I don’t have any silver bullet to offer you, beyond my implicit warning – and a little fear. The notion of being dragged through China’s legal and correctional underworld changes everything. So do the right thing – slow down or stop.
Buses – be very, very afraid
In every great pond of life, there exists a big fish that scares the hell out of us. In China’s traffic, that big fish is the bus.
You will watch it in the left-hand turn lane, unapologetically hurtling itself at a swarm of cyclists almost like a barracuda taking a swipe at a school of minnows. Or simply tearing down the road so stridently you’re convinced it will not even stop for those pedestrians. (Sometimes I think the buses actually slam on the gas pedal when they see anyone in the road.)
On the TV news shows in China, the most tragic of all bicycle accidents invariably involve some bus and a dodgy intersection. Don’t let this be your path to stardom.
Understanding the psychology of the bus is key here. It thinks it is king. And given that it can plow away just about anything in its path, it basically is. That means you, as a bicyclist, need to steer clear of this authoritarian vehicle.
Watch out at bus stops and intersections. Most buses will just violently swing over to the curb or around the corner, and sideswipe unsuspecting bicyclists.
If you see a left-turning bus ready to cross your path, stop — or continue forward at your own risk.
Inevitably, even the best of bikes will need repairs. But the repair process is mired in pitfalls for foreigners.
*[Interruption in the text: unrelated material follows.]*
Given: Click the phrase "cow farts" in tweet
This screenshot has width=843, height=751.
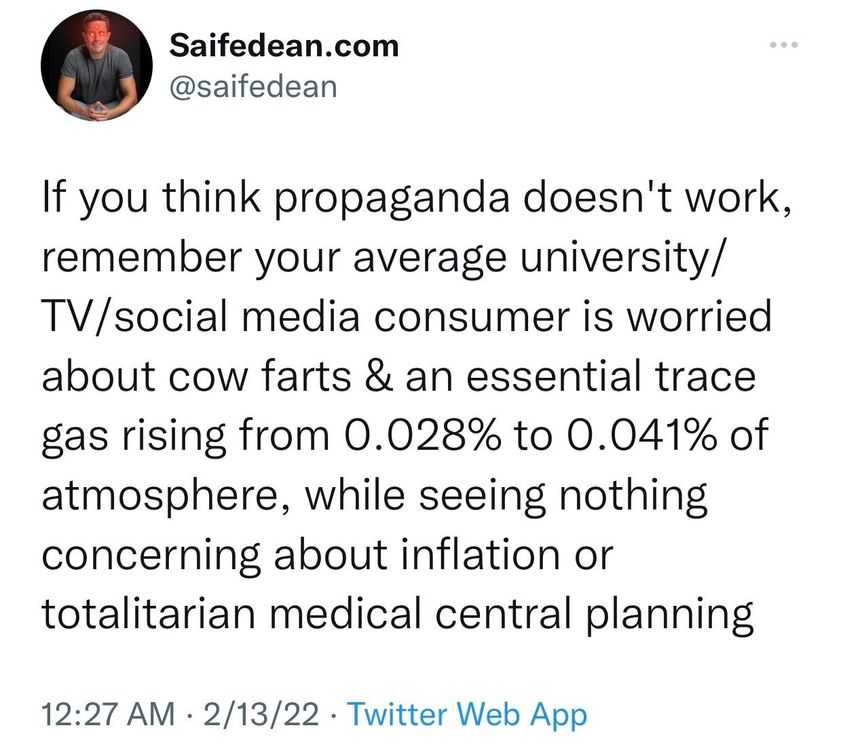Looking at the screenshot, I should [x=272, y=376].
How many times have I rashly forked over money to a questionable establishment, only to have someone else fix this so-called repair?
I offer two suggestions to cut down on your hassle – and repair bills.
First, never do repairs alone. Ideally, get a Chinese friend/coworker/neighbor/lover to accompany you to the shop. They will ensure you get a fair price for the work – as foreigners will invariably be overcharged for just about anything in China – and hopefully protect you from being sold on unnecessary repairs.
Second, find a reputable repair shop in your neighborhood and give them all your business. You’ll never have to worry about your tire going flat within a week, or having your wheel installed at an angle. When I lived in Shanghai, no matter where I broke down, I almost never settled for the closest shop except in the direst circumstances. The peace of mind was well worth the walk to my trusty place.
I once heard a Buddhist lecture where the speaker posed this situation. It was a man driving his car in rush-hour traffic, stuck in gridlock on the highway – and miserable. Miserable, because he wasn’t going anywhere. And the lecturer asked this: why wasn’t the man satisfied with the pleasure of driving itself? Why wasn’t that enough for him to be happy in the moment?
The same could be said for bicycling in China. It’s easy to become blasé about bicycling when it becomes a part of our daily routine – and when one considers all of the aforementioned dangers and obstacles. There have been times in my life in China when I’ve been numb to it or just plain terrified. But when you strip away the stories, associations, fears and anything else you believe about it, there is a certain undeniable pleasure. In the few moments I’ve approached this bicycling nirvana, it is almost like flying, gliding effortlessly on the waves of humanity that spill out into the city streets.